Capítulo 11



Resumen y análisis Capítulo 11

Resumen

Sintiendo que está en posesión del secreto de Dimmesdale, Chillingworth comienza su implacable tortura del ministro, atormentándolo sutilmente con comentarios destinados a provocar miedo y agonía. Dimmesdale no comprende los motivos de Chillingworth, pero sin embargo llega a temerlo y aborrecerlo.

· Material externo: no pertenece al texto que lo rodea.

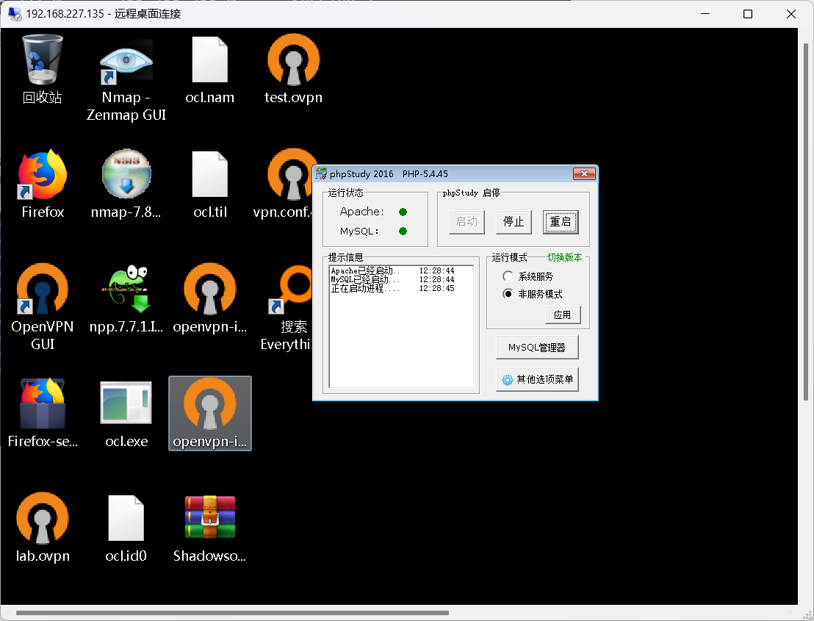This screenshot has width=814, height=621.
Task: Click the 切换版本 version switch link
Action: click(x=564, y=258)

A medida que el sufrimiento de Dimmesdale se vuelve más doloroso y su cuerpo se debilita, su popularidad entre la congregación se fortalece. Sin embargo, esta adoración equivocada tortura aún más a Dimmesdale y, a menudo, lo lleva al punto de hacer una confesión pública de que él es el padre de Pearl. Los sermones del ministro son elocuentes, pero sus feligreses toman sus vagas afirmaciones de su propia naturaleza pecaminosa como una prueba más de su santidad.

Dado que Dimmesdale no puede confesar que era el amante de Hester y que es el padre de Pearl, el único acto necesario para su salvación, lo sustituye por el autocastigo. Se golpea a sí mismo con un látigo ensangrentado y mantiene frecuentes vigilias durante la noche, durante las cuales su mente está plagada de visiones aterradoras. En una de esas noches, mientras busca la paz, Dimmesdale se viste cuidadosamente con su atuendo clerical y sale de la casa.

Análisis

Este capítulo y el anterior dan una descripción detallada de un corazón «de fragilidad humana y tristeza». El foco de este capítulo sigue siendo la dolorosa agonía de Dimmesdale mientras se retuerce bajo el peso de la culpa que parece incapaz de confesar. Junto con fuertes caracterizaciones de Dimmesdale y Chillingworth, Hawthorne hace dos adiciones a la trama de este capítulo: primero, la confirmación de que Chillingworth ya no tiene dudas sobre la culpabilidad del ministro; por lo tanto, emprendió una campaña planificada (y exitosa) para vengarse del hombre que había seducido a su esposa y engendró un hijo con ella; segundo, una declaración específica sobre los métodos y grados de autocastigo de Dimmesdale.

La ironía de Hawthorne vuelve a ser evidente en la ingeniosa paradoja de los vanos intentos de confesión pública de Dimmesdale. Su sufrimiento le ha dado simpatías que lo llevan a comprender los pecados de los demás, dando como resultado sermones elocuentes y conmovedores. Cuanto más afirma Dimmesdale su propia pecaminosidad, más santo cree su congregación que es. El clérigo es consciente de que se malinterpretan sus confesiones inapropiadas; de hecho, se está aprovechando conscientemente de este malentendido: «El ministro sabía bien – ¡hipócrita sutil pero arrepentido que era! – la luz en la que se vería su vaga confesión». Por lo tanto, su pecado se ve agravado por sus acciones durante su período de lucha psico-espiritual. Hawthorne asegura a los lectores que la simpatía de los lectores por el sufrimiento de Dimmesdale no los ciega ante el hecho de que el ministro es un pecador cuyos problemas son en gran parte creados por él mismo.

Al mismo tiempo, el símbolo de la maldad humana, Chillingworth, aparece más malvado que nunca en este capítulo. Chillingworth, dice Hawthorne, es una «pobre criatura indefensa… más miserable que su víctima». Su venganza tiene un costo: se está convirtiendo en la encarnación del mal.

Glosario

Pentecostés una fiesta cristiana el séptimo domingo después de Pascua; celebra el descenso del Espíritu Santo sobre los Apóstoles.

un milagro de santidad En una historia similar de Hawthorne, «El velo negro del ministro», el clérigo experimenta una simpatía similar al compartir el pecado de sus semejantes.

la santidad de Enoc un hombre en la biblia que vivió hasta los 365. Enoc era lo suficientemente puro para caminar con Dios e ir al cielo sin tener que morir primero.